What I got was the kind of ferocious bad taste movie you’d expect if someone hired Oliver Stone to re-make The Rocky Horror Picture Show. After an uneasy start, I found myself falling about.

This one is kind of a family affair, one Coen brother writing with his editor wife and directing Andie McDowell’s daughter and Jonah Hill’s sister, to showcase a young woman from Newcastle, New South Wales, called Geraldine Viswanathan who makes a memorably straight faced contribution to all the anarchic stuff. Think Aubrey Plaza without the attitude. She is the required contrast to hard charging Margaret Qualley, teetering on the edge of her stardom. Qualley would have fit right in as a Howard Hawks woman.


It starts off uneasily with Pedro Pascal meeting a grotesque fate in an alley. Attention shifts to girl buddies Qualley and Viswanathan finding themselves at a loose end. Qualley has broken up with her police officer lover Beanie Feldstein, complete with an argument about who gets their wall dildo, while Viswanathan, fresh from her job with Ralph Nader, isn’t all that interested in the Sapphic club scene and plans on joining a birding expedition in Tallahassee, reading her Henry James novels along the way. 

Matt Damon

The ideal mode of transport would be a Driveaway where they take a car to its owner in another city. Turns out that grouchy Bill Camp’s office has a vehicle waiting to be shifted just there – exercise in comic probability. Nobody checks the boot, which turns out to have two suspicious items where the spare tire should be. Eyes widen when that’s unlocked.

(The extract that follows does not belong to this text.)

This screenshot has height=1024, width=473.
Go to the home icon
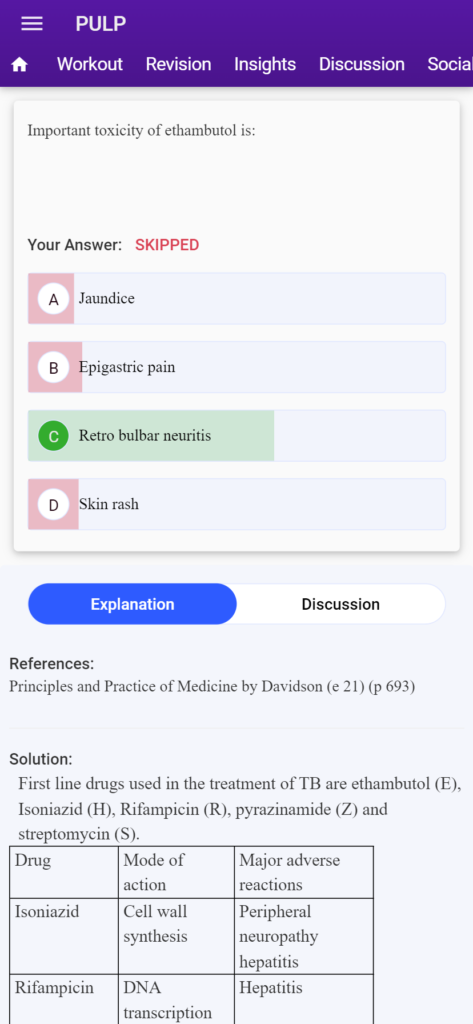point(20,65)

Things liven up for Margaret when they stay at the motel where a lesbian soccer team are relaxing with the captain blowing a change partners whistle at half time. Turning down a threesome, Geraldine finds herself spending the night sitting in the office.

Geraldine Viswanathan

Meanwhile comic goons Joey Slotnick and C.J. Wilson discover that their car has been mistakenly dispatched because how likely is it that two sets of customers would want to go to Tallahassee? This sends those rightful owners off in pursuit, which gets one beaten up by Feldstein because he’s old school and doesn’t want to hit a woman and his mate is blindsided when the address the soccer girls he’s charming gives them turns out to be a rough black music barn.

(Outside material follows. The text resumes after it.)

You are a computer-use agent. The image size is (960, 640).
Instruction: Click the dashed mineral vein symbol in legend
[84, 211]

The girls meanwhile are coasting on a suspect credit card and the luxury El Conquistador hotel’s policy of inclusivity - steamy shower scene. Of course paths converge.

Not the least of the delights is the film’s maliciously misapplied film form. Scene transitions come up as the Henry James pages fluttering, contrasting to a psychedelic montage of fluoro coloured pizza fillings. Miley Cyrus gets a psychedelic number and there’s a glimpse of Senator Matt Damon’s mis-spent college days.

Beanie Feldstein

Drive-Away Dolls
 keeps on playing off audience expectation. It’s an exploitatively sexy film (“at least take off your shirt”) where the only full frontal is a sunbathing bit player. It comes with my all time favourite McGuffin (include monologue about the possibility of an E-Bay sales promotion). They telegraph the introduction of ego-free star Matt Damon with a hoarding of him as the local family values politician. Boy is he going to get it! When the girls confront him, they announce themselves as Democrats.

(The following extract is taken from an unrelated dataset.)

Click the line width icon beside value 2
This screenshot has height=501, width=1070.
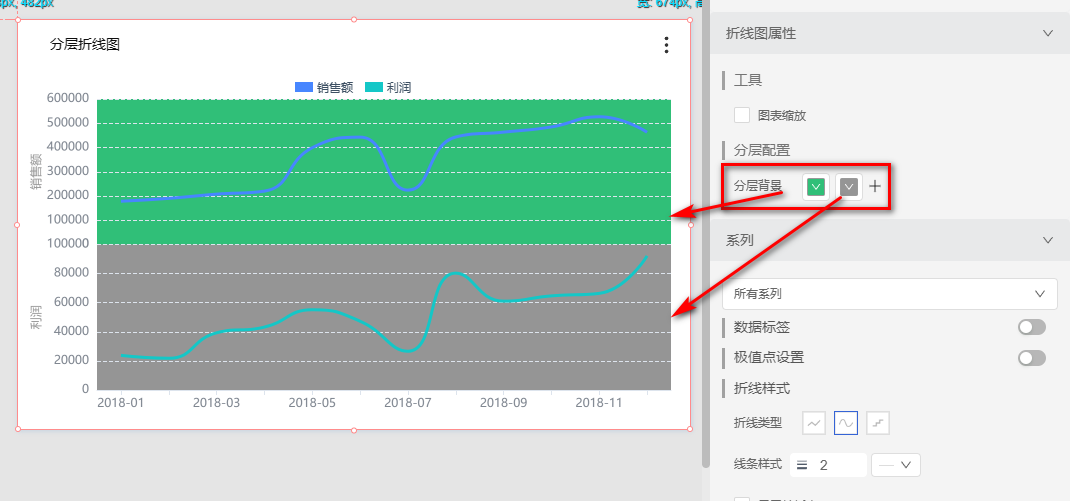[801, 465]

The pace never slacks with the lesbian frame of reference twisting the familiar situations into something grotesquely fresh. Everyone comes out of it well though it’s not a big budget offering.

I’m sorry they didn’t get about to making this in the nineties the way they planned, when it could conveniently have slid in with the drive-In fare that it burlesques. I would have re-visited it at intervals quite a few times by now. That I would have enjoyed. It’s the highlight of my current viewing.